The delivery was probably my worst other than Nellies. It started off with 4 attempts to get the IV in which may not sound like a big deal but it was seriously horrible. I was in tears. I wanted Kevy to come and hold my hand after the first failed attempt because it really hurt, but then he had to leave and sit down because HE was going to pass out! I have really great veins so that's what made it so surprising that they weren't working out! I remember almost having a panic attack with the fourth attempt thinking if this doesn't work I'm going to melt down. Thankfully it did though. On the operating table I was in so much pain. Partially from an air bubble that went in under my diaphragm. The same thing happened when I had Jane. It seriously is one of the worst things to experience! It feels like your heart is being crushed! I don't know why it was so painful but I just remember thinking " please be over! I don't know if I'm going to make it!" They had to end up giving me morphine on the operating table, which is not good becuase I don't do well with morphine and sure enough I was throwing up all afternoon.

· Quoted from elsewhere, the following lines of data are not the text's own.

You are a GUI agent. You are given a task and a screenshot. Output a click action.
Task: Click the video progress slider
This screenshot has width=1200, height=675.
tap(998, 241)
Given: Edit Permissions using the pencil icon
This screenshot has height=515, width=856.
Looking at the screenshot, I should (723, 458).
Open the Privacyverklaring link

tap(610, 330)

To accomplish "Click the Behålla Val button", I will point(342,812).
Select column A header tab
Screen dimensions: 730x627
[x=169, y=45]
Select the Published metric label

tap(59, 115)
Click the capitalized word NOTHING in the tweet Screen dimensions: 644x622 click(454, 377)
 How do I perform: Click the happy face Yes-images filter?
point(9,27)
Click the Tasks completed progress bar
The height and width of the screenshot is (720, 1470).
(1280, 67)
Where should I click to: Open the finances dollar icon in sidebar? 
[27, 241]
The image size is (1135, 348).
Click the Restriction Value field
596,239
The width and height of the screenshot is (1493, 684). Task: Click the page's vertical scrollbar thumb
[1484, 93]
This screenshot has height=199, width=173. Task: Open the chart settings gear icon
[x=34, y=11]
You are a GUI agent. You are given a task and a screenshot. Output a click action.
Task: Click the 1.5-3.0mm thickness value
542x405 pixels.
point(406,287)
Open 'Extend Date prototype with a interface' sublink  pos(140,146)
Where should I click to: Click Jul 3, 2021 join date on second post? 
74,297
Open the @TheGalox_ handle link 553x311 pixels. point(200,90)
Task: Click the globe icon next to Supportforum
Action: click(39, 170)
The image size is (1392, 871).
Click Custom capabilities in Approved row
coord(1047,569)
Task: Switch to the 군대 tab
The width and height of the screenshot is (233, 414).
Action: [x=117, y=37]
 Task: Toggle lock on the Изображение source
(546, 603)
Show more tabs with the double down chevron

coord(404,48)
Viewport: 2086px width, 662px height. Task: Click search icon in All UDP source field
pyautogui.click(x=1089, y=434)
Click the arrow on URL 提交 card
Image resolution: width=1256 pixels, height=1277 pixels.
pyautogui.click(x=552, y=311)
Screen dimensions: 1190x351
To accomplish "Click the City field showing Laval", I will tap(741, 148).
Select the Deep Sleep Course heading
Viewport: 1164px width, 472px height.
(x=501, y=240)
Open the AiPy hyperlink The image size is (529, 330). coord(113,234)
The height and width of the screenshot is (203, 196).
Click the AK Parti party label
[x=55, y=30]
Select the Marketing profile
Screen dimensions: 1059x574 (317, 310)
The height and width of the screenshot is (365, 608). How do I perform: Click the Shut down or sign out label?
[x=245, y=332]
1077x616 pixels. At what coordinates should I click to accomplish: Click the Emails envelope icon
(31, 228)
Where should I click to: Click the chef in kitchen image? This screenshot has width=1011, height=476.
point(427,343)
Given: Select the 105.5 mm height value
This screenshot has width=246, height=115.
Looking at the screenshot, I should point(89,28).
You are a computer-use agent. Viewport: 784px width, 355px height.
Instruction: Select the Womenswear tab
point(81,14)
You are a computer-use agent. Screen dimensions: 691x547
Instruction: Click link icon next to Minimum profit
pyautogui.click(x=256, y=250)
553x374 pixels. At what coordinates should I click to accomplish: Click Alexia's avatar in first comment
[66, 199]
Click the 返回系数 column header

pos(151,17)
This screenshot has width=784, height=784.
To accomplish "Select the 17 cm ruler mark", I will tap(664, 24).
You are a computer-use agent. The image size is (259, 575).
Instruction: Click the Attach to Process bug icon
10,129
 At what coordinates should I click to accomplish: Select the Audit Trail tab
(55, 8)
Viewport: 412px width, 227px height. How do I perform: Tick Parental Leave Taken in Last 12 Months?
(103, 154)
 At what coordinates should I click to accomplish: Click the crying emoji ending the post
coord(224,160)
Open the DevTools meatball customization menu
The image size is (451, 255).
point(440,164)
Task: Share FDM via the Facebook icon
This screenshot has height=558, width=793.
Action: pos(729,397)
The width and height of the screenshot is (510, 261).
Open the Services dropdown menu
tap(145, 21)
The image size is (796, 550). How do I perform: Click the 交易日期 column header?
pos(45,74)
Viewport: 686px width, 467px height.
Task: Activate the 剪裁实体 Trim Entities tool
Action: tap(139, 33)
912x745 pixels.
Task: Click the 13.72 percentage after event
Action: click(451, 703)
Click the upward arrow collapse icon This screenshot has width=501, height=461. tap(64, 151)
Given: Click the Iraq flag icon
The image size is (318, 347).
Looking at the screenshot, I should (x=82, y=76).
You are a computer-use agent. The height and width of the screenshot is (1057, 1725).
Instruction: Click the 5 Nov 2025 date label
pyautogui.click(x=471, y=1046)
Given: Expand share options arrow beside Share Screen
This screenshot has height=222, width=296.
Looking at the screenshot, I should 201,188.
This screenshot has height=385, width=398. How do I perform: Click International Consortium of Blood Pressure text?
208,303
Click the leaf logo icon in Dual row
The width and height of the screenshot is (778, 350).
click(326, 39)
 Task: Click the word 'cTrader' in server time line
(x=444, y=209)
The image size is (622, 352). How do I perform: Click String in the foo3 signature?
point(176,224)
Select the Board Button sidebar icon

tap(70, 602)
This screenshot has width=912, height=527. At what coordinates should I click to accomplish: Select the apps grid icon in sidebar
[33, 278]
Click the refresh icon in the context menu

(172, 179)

This was the day before I went in, and the last day I will ever be pregnant for my whole life, which is so great but it also is the tiniest bit sad to know I am at the end of my child bearing. It is one of the biggest parts of my whole life and to know it is over brings the tiniest pang of sadness. But I am also looking forward to the next chapter in our family's life!
I remember when I looked over and saw her I almost thought "that's not my baby she has black hair!" Lizzy, Jane and Anne were born with dark hair but not this dark! I honestly thought Clara would be another blond since it went every other, but I love her dark hair!
It is always such a special couple of days in the hospital where we get to just be Kevy and I and our new little one. Then I end up going crazy becuase I hate the hospital environment and I just need to get home where I feel nice and cozy. But there is nothing like the first day of a child's life, it is so incredible!
The kids loved coming to visit. They were all so very excited to meet their new sister.
This was heading home. You can't tell from this picture, but she is just so tiny in her seat!
Russy is just over the moon out his baby sister, he loves her so much!!
She has her own look that is very different than the other kids, but I'll bet she will start looking like the rest as she gets older.
Clara has ended up being a colicky baby and it has been a really difficult adjustment for all of us. There have been some pretty hard evenings and many breakdowns on my part, but I am still so grateful that we dared to have our final baby that was waiting to come to our family! We all love her so much! And that feeling like someone is missing is now gone! Now that we have our sweet darling Clara!!